In a way, this means that what's most interesting about the MM is its constant failure.  So far, it has never managed to completely regularize, reduce, or 'stamp out' life.   Its every step in this direction seems to produce new problems for it, new horizons over which it lacks control.  It reincorporates these into its system in which there is no true outside but only raw material waiting to be processed, crystalized, as it were, into the ever-growing body of the machine.  But new ones always seem to crop up, sometimes singly, and sometimes like mushrooms after the first heavy rain.  While it requires our struggle, life seems to have at least a fighting chance. 
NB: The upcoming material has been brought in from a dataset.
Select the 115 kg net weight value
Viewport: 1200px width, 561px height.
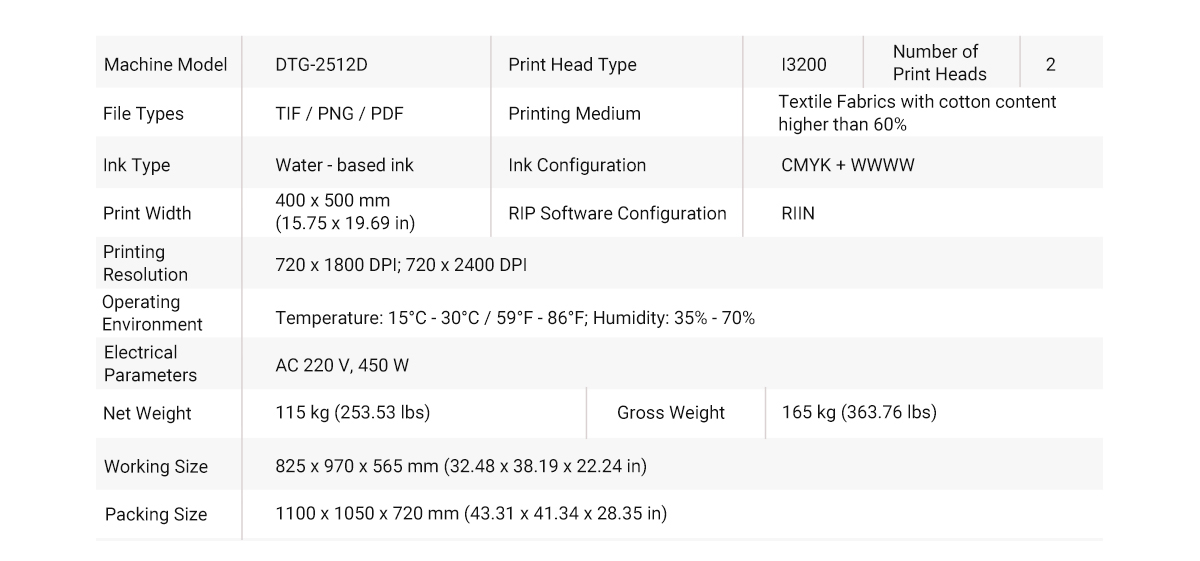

The analogy between the MM and a crystal is an interesting one for a number of reasons.  First, it captures something of the way we've talked about technology as a sort of frozen teleology.  Machines materialize goals, but in a way that can make the end point hang around much longer than is useful.  Second, it gives us a nice image of the seemingly irresistible exponential growth of the MM that doesn't require anthropomorphizing it in the form of Pharaoh or some other all-devouring mythical beast.  A crystal just crystalizes. If conditions are right, it spreads along an expanding surface, catalyzing a phase shift in its medium.  This is just nature taking its course.  Third, as a corollary, it helps us understand how the MM can be an inorganic system.  The crystal doesn't have any negative feedback mechanism that would allow it to establish an equilibrium or sense of self identity.  If possible, it grows without limit, but this is not even the act of self replication possible for the simplest amoeba.  So while we can identify the crystal as a particular system, it's not one that has any interior, much less a center.  Perhaps this helps with the problem I brought up in discussing Winner and that we remarked on earlier in questioning the exact composition of Mumford's MM -- which one is autonomous?  While there seem to be many agents involved in the MM that we might consider autonomous entities who act as if they are preserving a self (like corporations or states), the system as a whole just seems to convert everything into the raw materials that allow these entities to 'feed'.  We're getting pretty poetic and speculative here, but can we image the MM as system like a spreading fire that roasts humans enough for digestion by the various agents that we often mistake for the system itself?  Fourth and finally, thinking of the MM as a crystal gives us a clear image of why it never succeeds in overcoming life.  Not only is there always more un-crystalized material, but material that was previously crystalized doesn't necessarily stay that way forever.  We might even wonder whether pieces breaking off the crystal are the necessary building blocks of life itself.  So the analogy might even lead us to take a more non-dual view of the relationship between the Machine and Life -- perhaps both are necessary components of the advancement of a broader life.